Prof Drh Agus Setiyono, ahli patologi dari Fakultas Kedokteran Hewan IPB yang terlibat dalam penelitian tersebut, mengatakan timnya menemukan coronavirus, bufavirus, polyomavirus, alphaherpesvirus, paramyxovirus, dan gammaherpesvirus dalam sampel kelelawar buah yang diambil dari beberapa titik di Indonesia.

“Keenam virus itu berpotensi menimbulkan zoonosis. Jadi memang studi kami melakukan surveillance patogen atau agen penyebab yang bisa menularkan penyakit ke manusia.
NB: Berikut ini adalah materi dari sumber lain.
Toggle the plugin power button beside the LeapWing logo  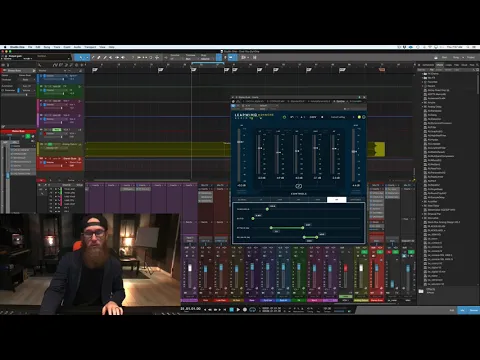click(284, 117)
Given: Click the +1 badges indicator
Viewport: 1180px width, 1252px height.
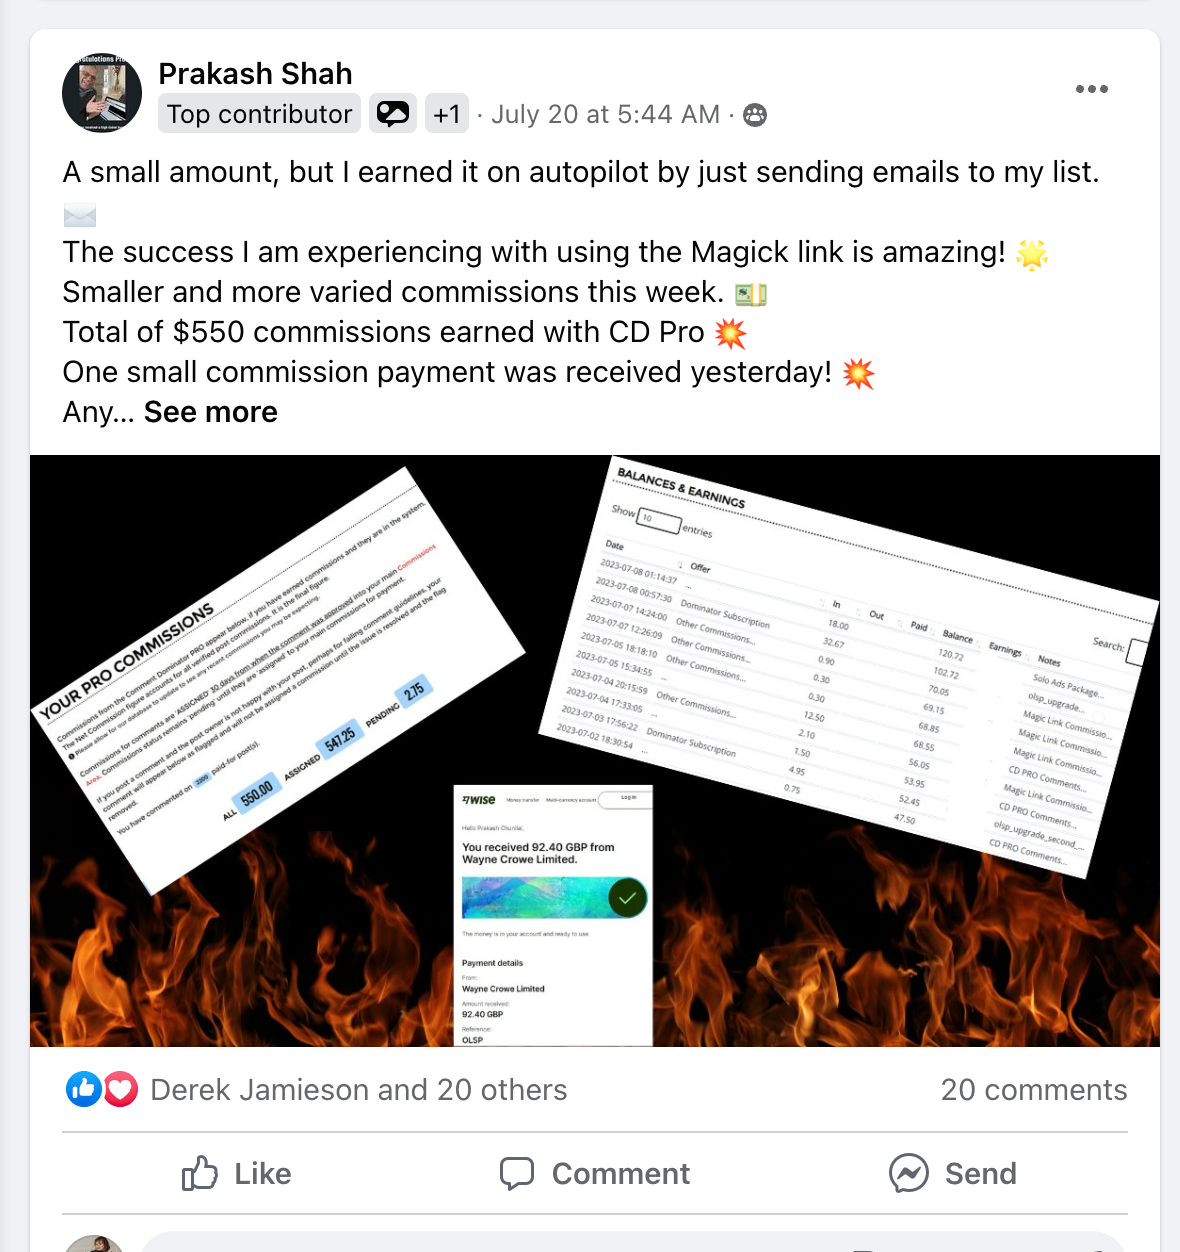Looking at the screenshot, I should coord(447,114).
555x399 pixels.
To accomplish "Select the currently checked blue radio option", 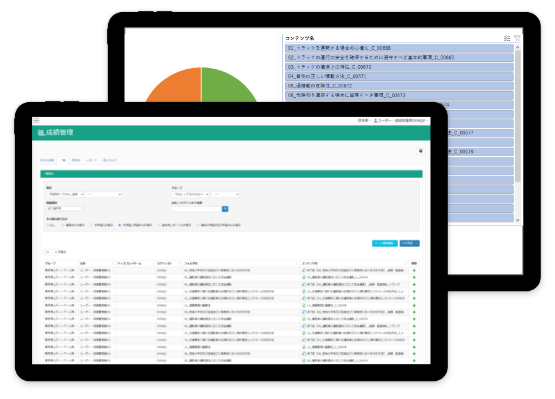I will point(120,225).
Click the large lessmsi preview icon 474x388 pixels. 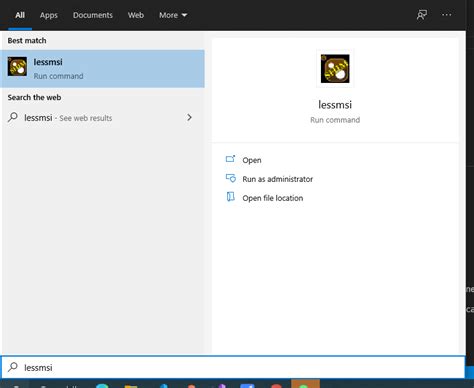[x=335, y=69]
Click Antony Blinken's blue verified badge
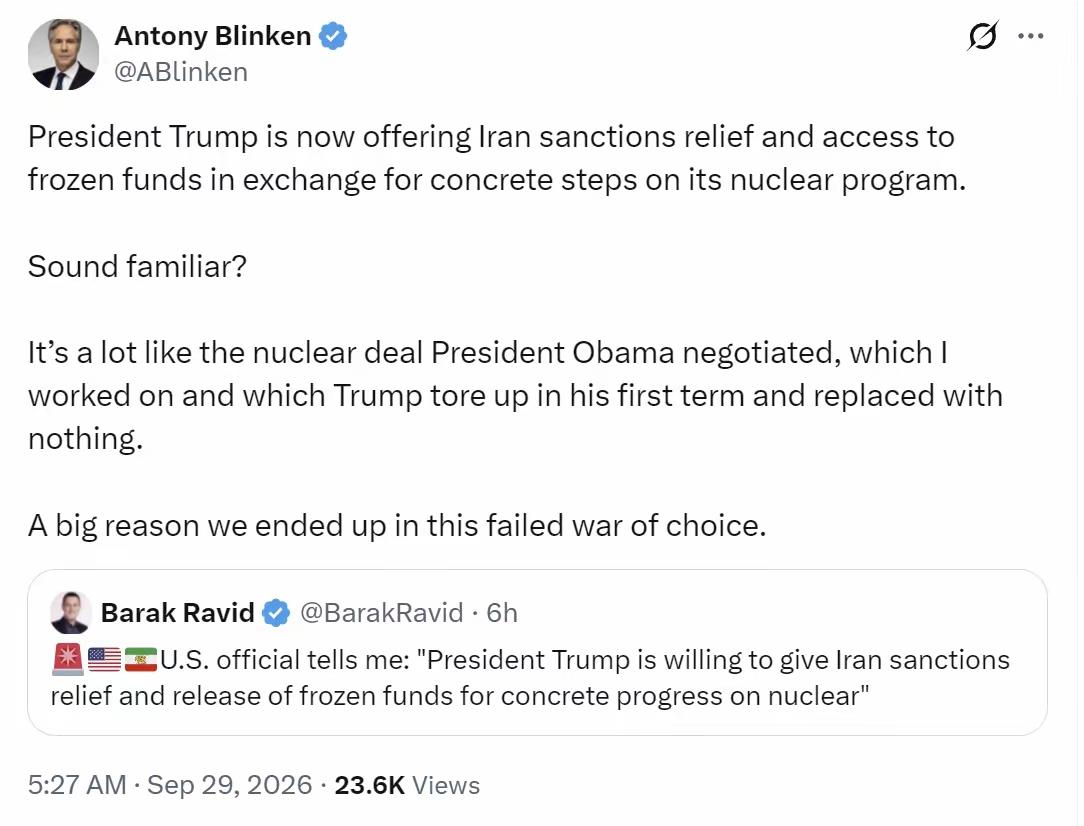Screen dimensions: 1084x826 (333, 36)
Dari enam itu semuanya berpotensi. Hanya kami juga belum tahu jika di manusia ekspresi atau bentuk penyakit seperti apa,” kata dia.

Agus dan timnya memulai penelitian dengan berkaca dari beberapa kasus zoonosis yang terjadi dalam beberapa tahun terakhir seperti mewabahnya virus nipah di Malaysia pada 1998 dan virus hendra di Australia pada 1994.

Nipah menulari ke manusia yang melakukan kontak dengan babi, yang mendapatkan virus tersebut dari kelelawar. Sementara hendra berhasil menginfeksi manusia dari kuda, yang juga terinfeksi dari kelelawar buah.

Pertanyaannya, mengapa zoonosis semakin sering terjadi? Mulai dari ebola di Afrika, SARS dan COVID-19 di China dan MERS di Timur Tengah, semuanya disebabkan oleh infeksi dari hewan ke manusia.

Menurut Taufiq P. Nugraha, peneliti satwa liar Pusat Penelitian Biologi LIPI, deforestasi atau penebangan hutan dalam skala besar bisa menjadi salah satu faktor bertambahnya potensi wabah zoonosis.

“Deforestasi sebagai salah satu faktor, bisa dikatakan seperti itu. Salah satu faktor yang bisa menyebabkan penyakit itu. Logikanya dengan hutan terbuka, satwa liar yang tadinya di dalam tiba-tiba aksesnya ke manusia semakin dekat,” kata Taufiq.

Terbukanya hutan, katanya, membuat kawasan permukiman warga semakin dekat dan membuat tingkat kemungkinan kontak dengan hewan liar yang memiliki virus dengan manusia dan hewan peternakan atau peliharaan meningkat.

Hal itu perlu menjadi perhatian karena beberapa jenis hewan, seperti kelelawar, terbukti memiliki virus-virus yang berpotensi menginfeksi manusia seperti yang terjadi dalam beberapa kasus sebelumnya.

Tidak hanya itu, konsumsi hewan-hewan liar eksotis seperti trenggiling yang ditangkap di alam bebas dengan skala besar juga menambah potensi zoonosis, karena hewan-hewan liar tidak memiliki proses vaksinasi seperti yang diwajibkan dalam hewan ternak untuk tujuan konsumsi.

“Begitu ada komersialisasi besar-besaran yang tidak bijak seperti itu, potensinya kan semakin banyak dengan faktor risiko yang makin tinggi. Ada virus yang bermutasi, ada yang akhirnya ditaruh atau dijual di dekat ternak kita hingga terjadi penularan antar spesies,” kata Taufiq.

Oleh karena itu usaha konservasi perlu dilakukan untuk memastikan hewan-hewan tersebut masih memiliki habitatnya selain tentu saja untuk mengurangi dampak signifikan terhadap ekosistem jika hewan-hewan seperti kelelawar, yang memiliki peran untuk menyebarkan benih, hilang dari mata rantai makanan.